A pesquisa foi feita com consumidores americanos e britânicos. Mas seus resultados servem de alerta para os players da indústria plant-based de todo o mundo. Com 625 milhões de adeptos ao redor do planeta, os vegetarianos não estão engolindo os alimentos vegetais análogos aos de origem animal.
E pior. Na comparação com estudos anteriores, o nível de satisfação não cai pouco, não. Cai é muito, abrindo um abismo entre os vegetarianos e os alimentos à base de plantas. Se as empresas não prestarem a atenção, correm o risco de perder um grupo de consumidores em franca expansão. No Brasil, por exemplo, o vegetarianismo cresceu 75% nos últimos oito anos e conta hoje com 30 milhões de pessoas.
Divulgado agora, no início de 2024, o levantamento foi encomendado à SurveyGoo pela Ingredient Communications, agência inglesa de inteligência de mercado, focada em alimentação. O estudo ouviu mil americanos e britânicos, em dezembro do ano passado.
Atualmente, apenas 8% dos vegetarianos se dizem contentes com as soluções plant-based. Em 2018, o índice era de 47%. Nos Estados Unidos, o baque foi maior do que no Reino Unido. Saiu de 38% para menos 10%, uma oscilação negativa de 48%. Entre os britânicos, a variação foi de 55% para 20%.
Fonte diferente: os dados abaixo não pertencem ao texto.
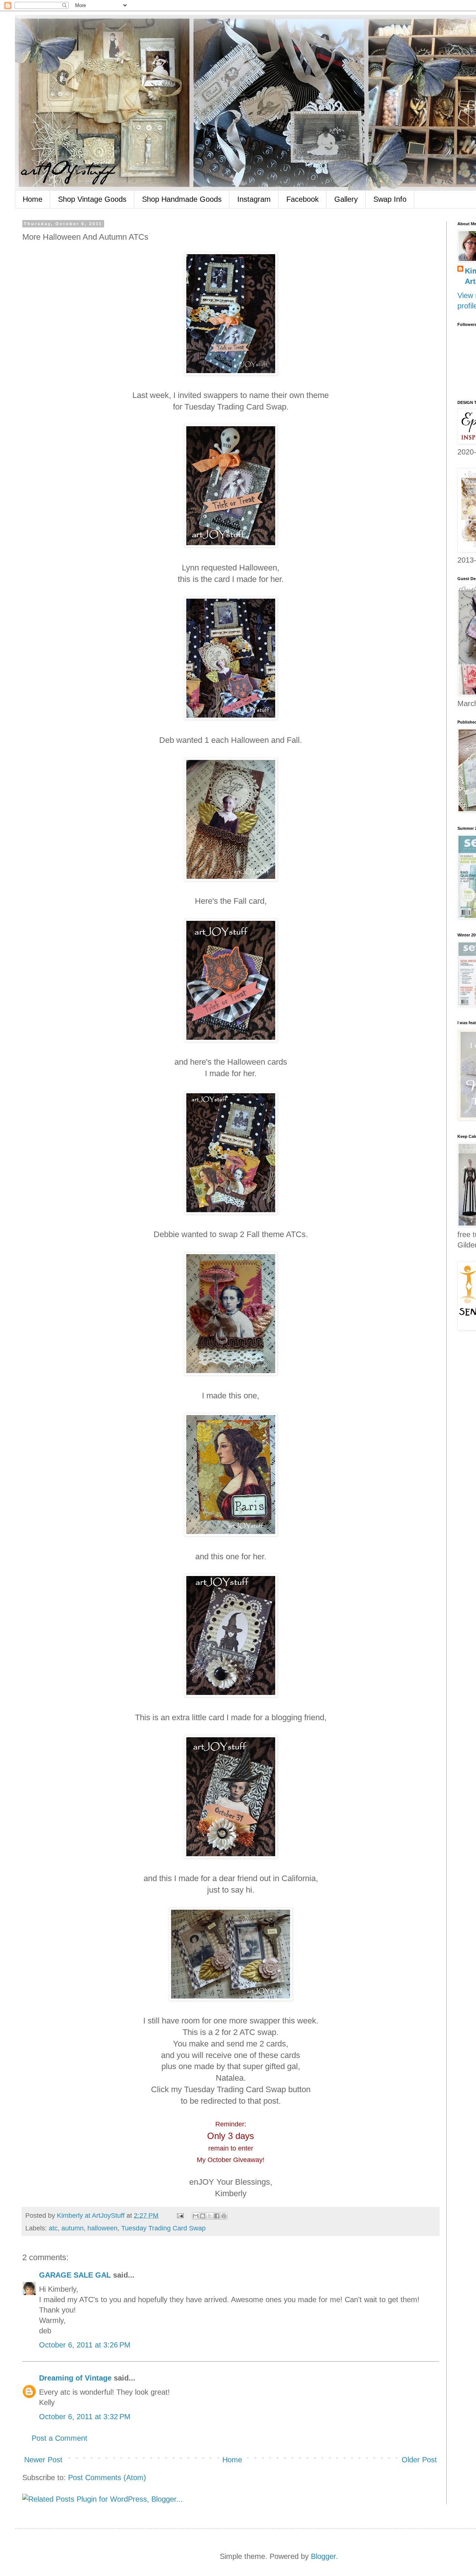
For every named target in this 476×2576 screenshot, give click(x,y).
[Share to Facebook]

“Os altos níveis de insatisfação e o declínio das taxas líquidas de satisfação entre os vegetarianos indicam uma tendência preocupante”, diz Richard Clarke, diretor administrativo da Ingredient Communications, em entrevista ao NeoFeed. “Na pressa de se tornar 100% vegetal, será que as marcas não estão negligenciando as necessidades desses consumidores?”
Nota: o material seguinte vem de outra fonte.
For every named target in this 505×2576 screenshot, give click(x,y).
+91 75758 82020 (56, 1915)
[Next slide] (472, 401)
Entre os veganos, porém, o trabalho indica um movimento diametralmente oposto. Em geral, nesse grupo, o grau de contentamento cresceu de 2% para 17%. Ou seja, apesar do aumento, a aceitação ainda é baixa.
Como acontece com o vegetarianismo, o veganismo está arregimentando mais e mais seguidores para suas fileiras. No mundo, 80 milhões de pessoas não consomem absolutamente nada relacionado a animais --nem comida, nem roupa, nem entretenimento. Como costumam dizer, ser vegano é um estilo de vida.
Paladar mais exigente
Os vegetarianos, por sua vez, são mais permissivos. Nesse grupo, mais diverso, ninguém come carne, mas alguns consomem ovos, leite e derivados. Há os que só fazem concessão aos laticínios, e os que, de bicho, só topam o ovo.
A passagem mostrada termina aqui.